_Work instruction:_ Find and copy each line of the records where the string "agent" shows up.

_The records:_
• • • •

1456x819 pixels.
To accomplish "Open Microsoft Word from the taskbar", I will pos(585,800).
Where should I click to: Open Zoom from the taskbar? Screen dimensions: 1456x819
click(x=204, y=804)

• • • •

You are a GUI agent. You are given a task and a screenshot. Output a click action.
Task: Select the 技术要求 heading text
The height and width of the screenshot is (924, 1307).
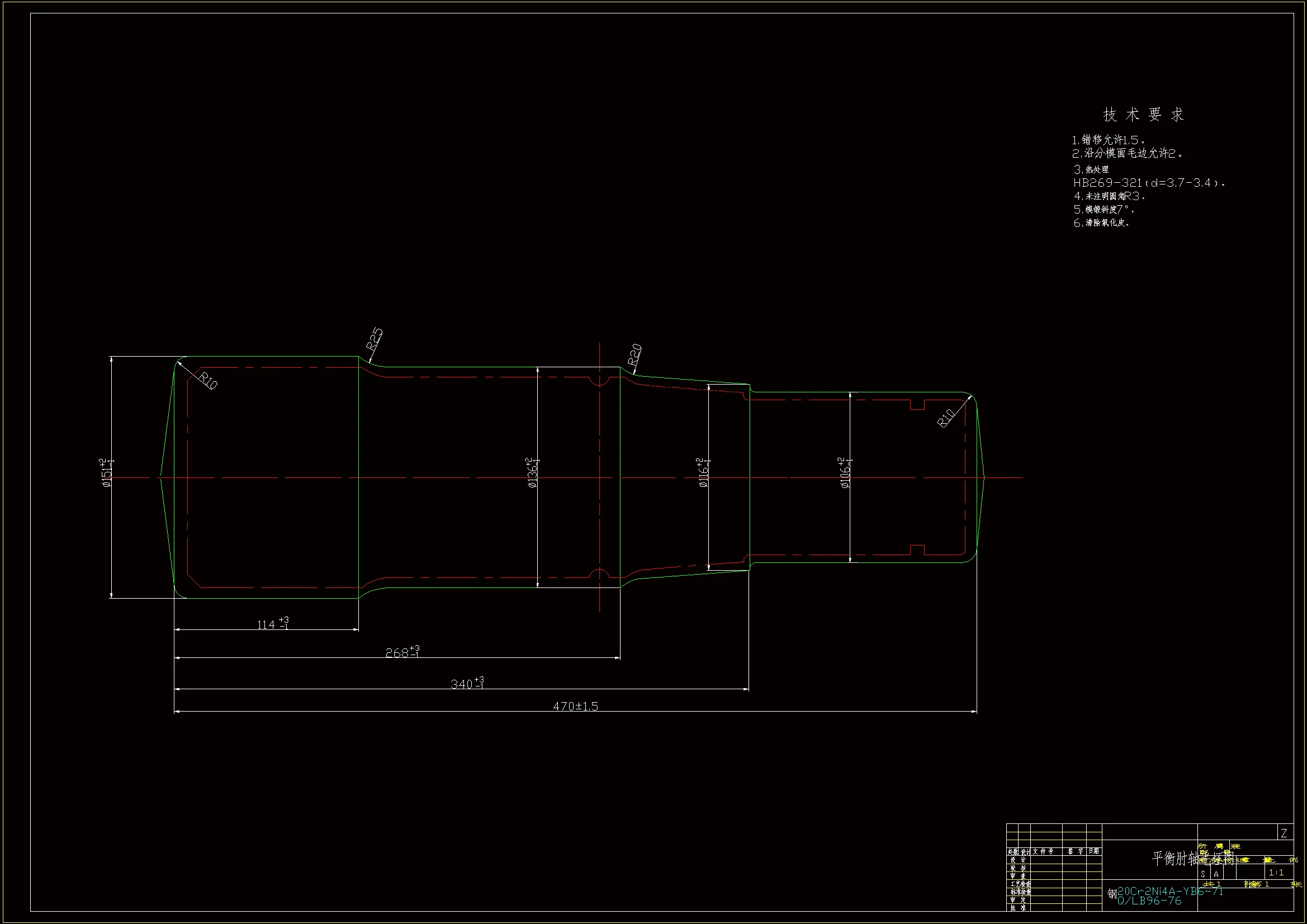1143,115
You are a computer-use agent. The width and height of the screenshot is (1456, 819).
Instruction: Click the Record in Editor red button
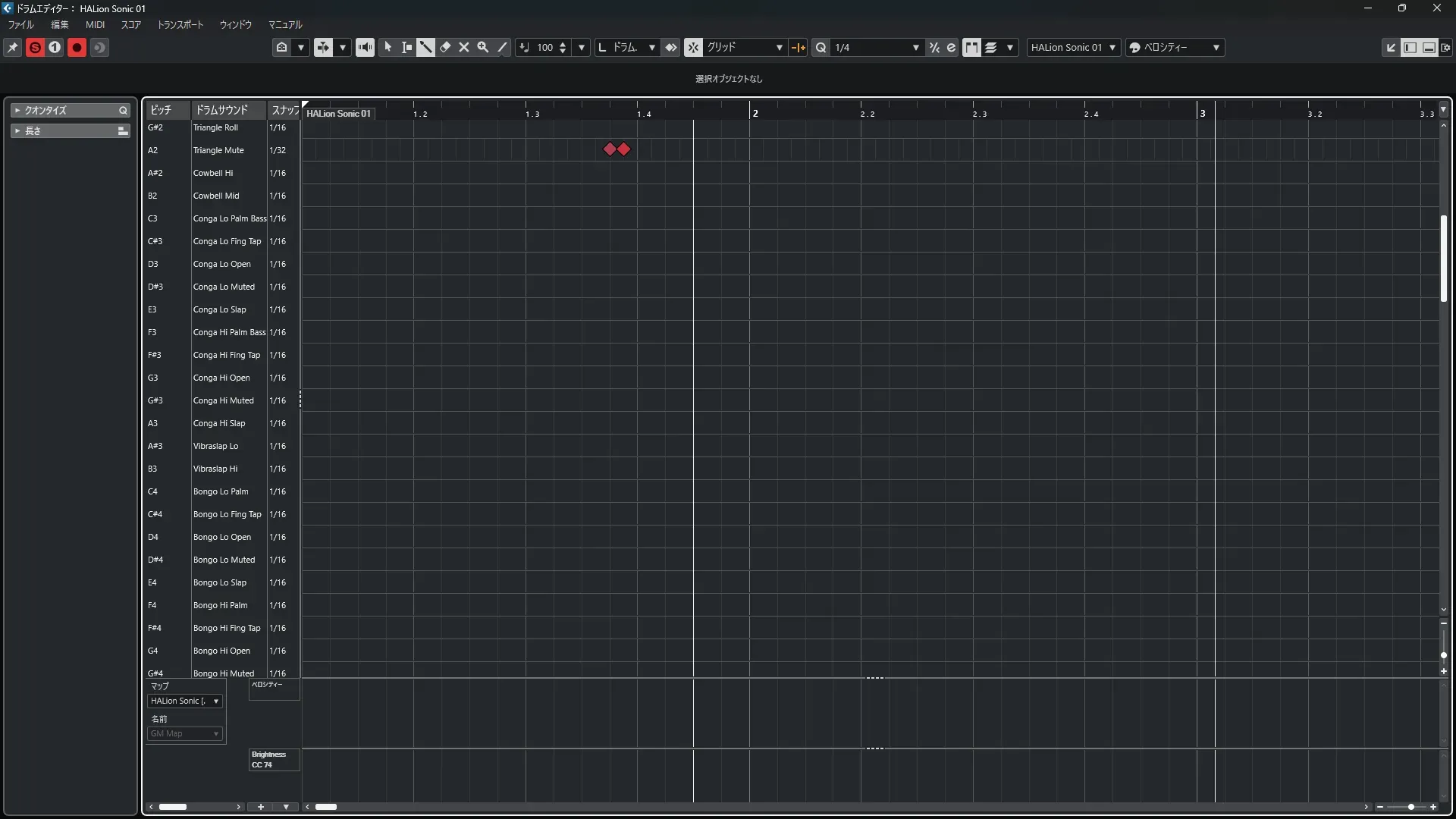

• • • •

_Answer to this problem:_
You are a GUI agent. You are given a task and a screenshot. Output a click action.
You are a computer-use agent. The width and height of the screenshot is (1456, 819).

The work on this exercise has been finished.